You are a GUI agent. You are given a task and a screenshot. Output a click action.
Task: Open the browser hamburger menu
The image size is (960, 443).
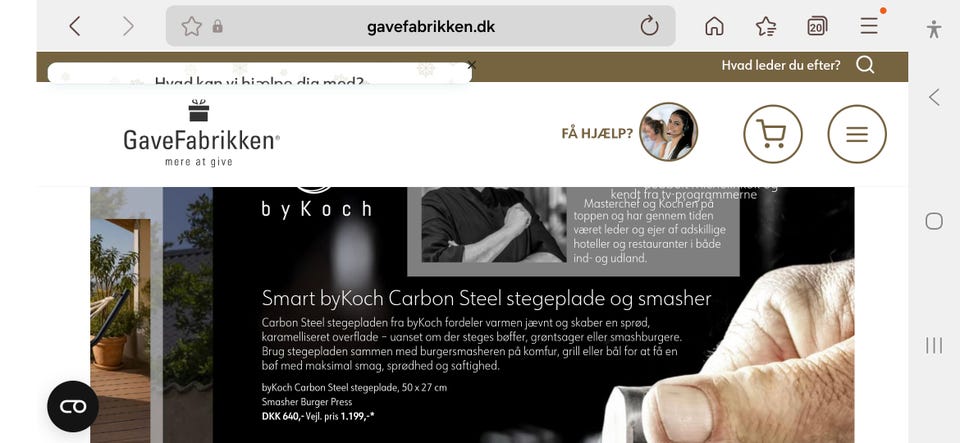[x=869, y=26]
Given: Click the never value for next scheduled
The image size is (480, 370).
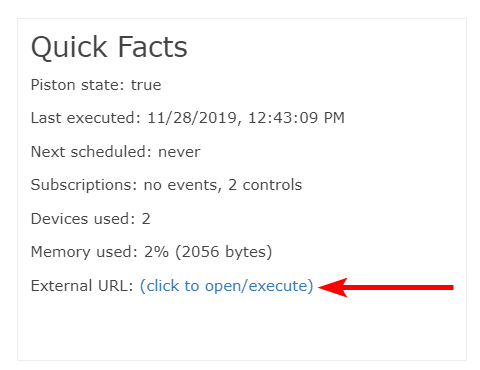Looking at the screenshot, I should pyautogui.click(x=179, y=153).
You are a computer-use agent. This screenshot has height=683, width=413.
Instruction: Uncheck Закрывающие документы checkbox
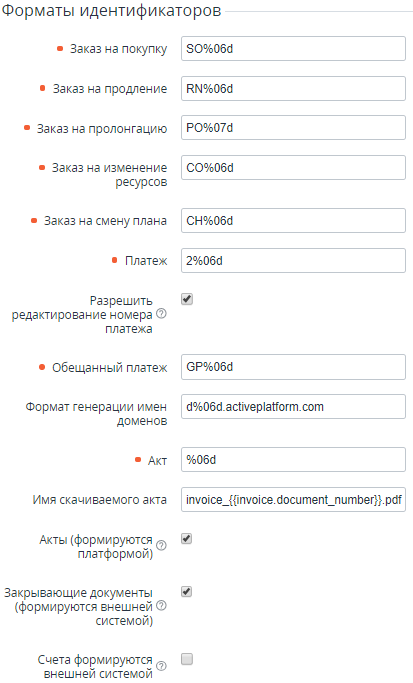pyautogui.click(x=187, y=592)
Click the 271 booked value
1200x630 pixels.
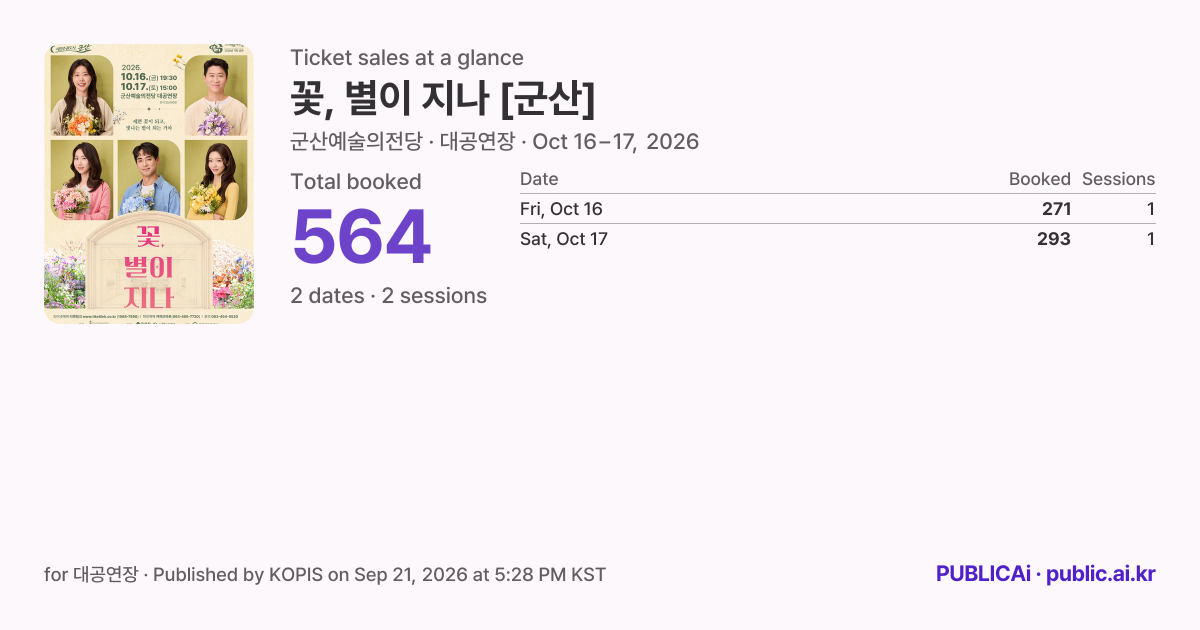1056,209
++++++
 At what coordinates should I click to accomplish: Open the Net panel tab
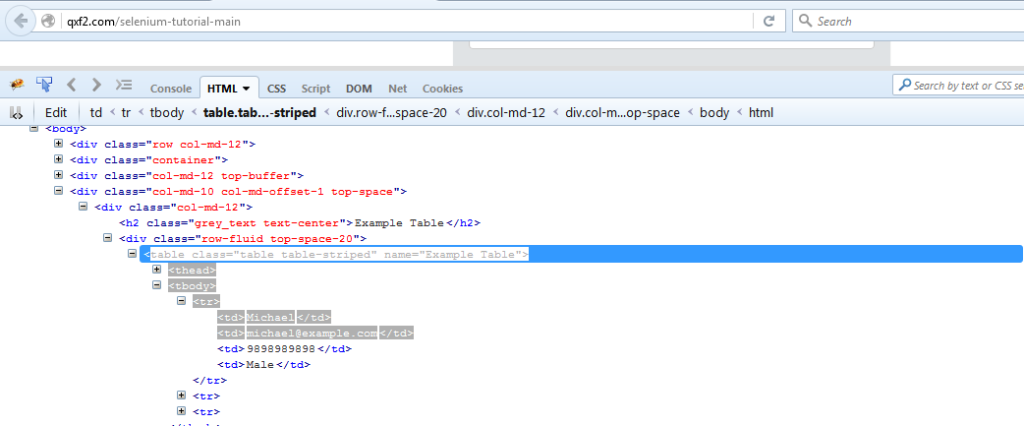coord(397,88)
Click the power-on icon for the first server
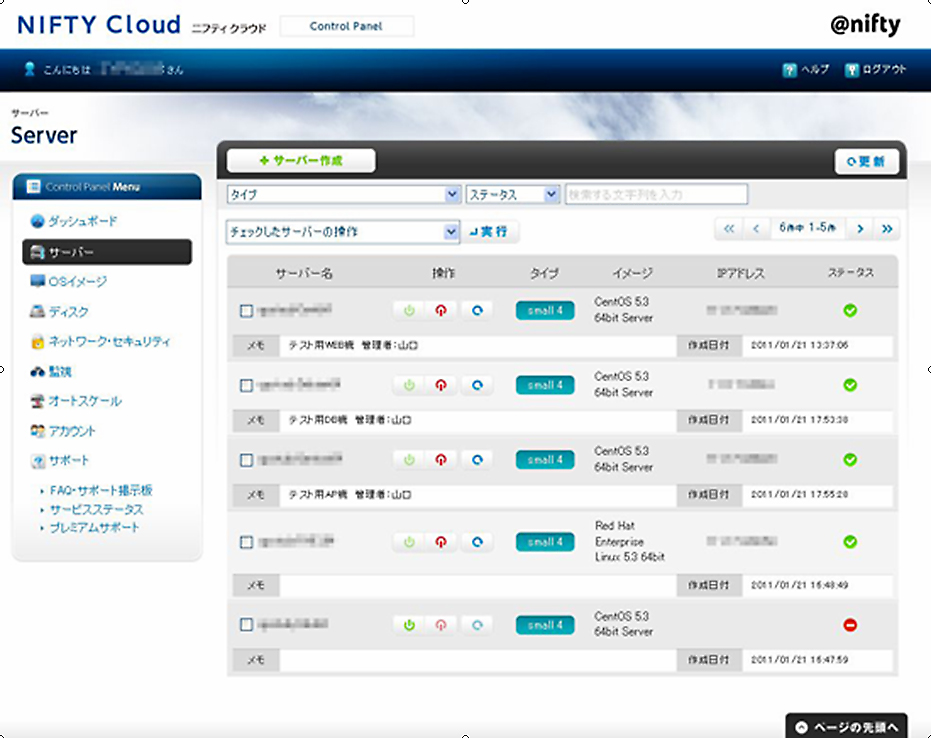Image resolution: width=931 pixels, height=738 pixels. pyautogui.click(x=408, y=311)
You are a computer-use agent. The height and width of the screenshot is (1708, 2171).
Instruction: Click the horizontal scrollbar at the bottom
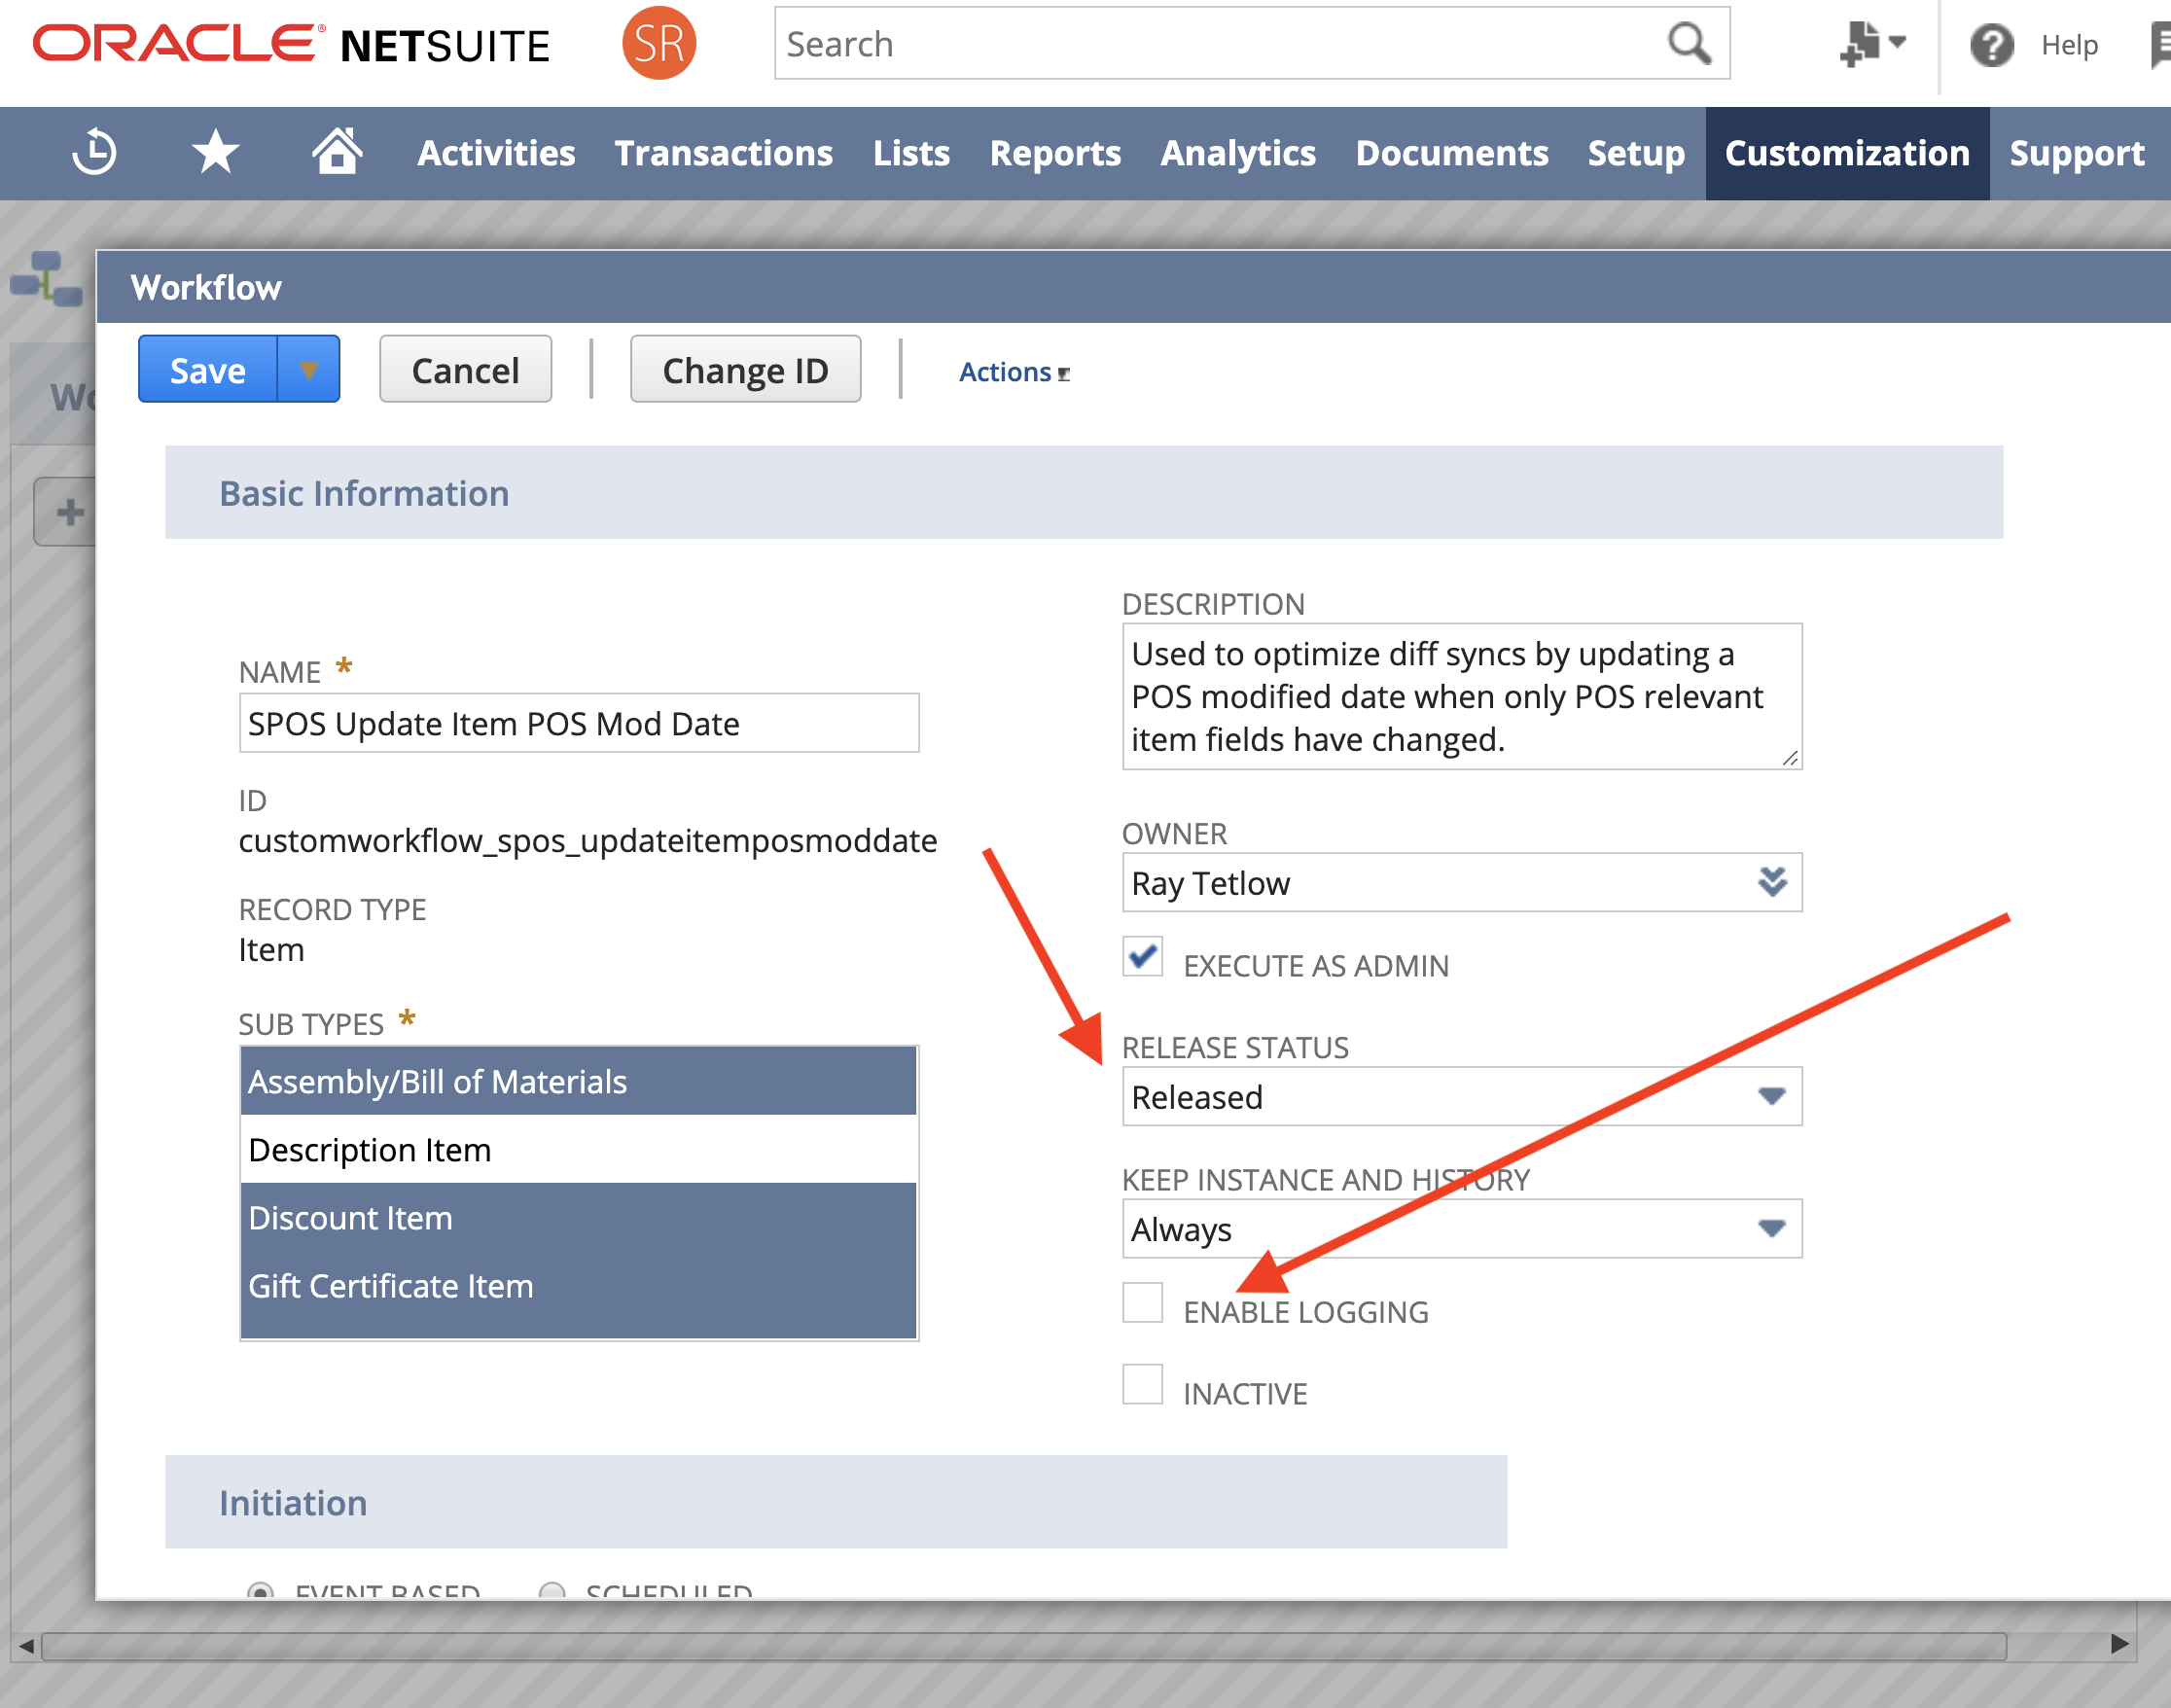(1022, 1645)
++++++
Please go through the data above and keep only the lines that contain the word "Instruction".

Instruction: Uncheck Закрывающие документы checkbox
Instruction: Click the horizontal scrollbar at the bottom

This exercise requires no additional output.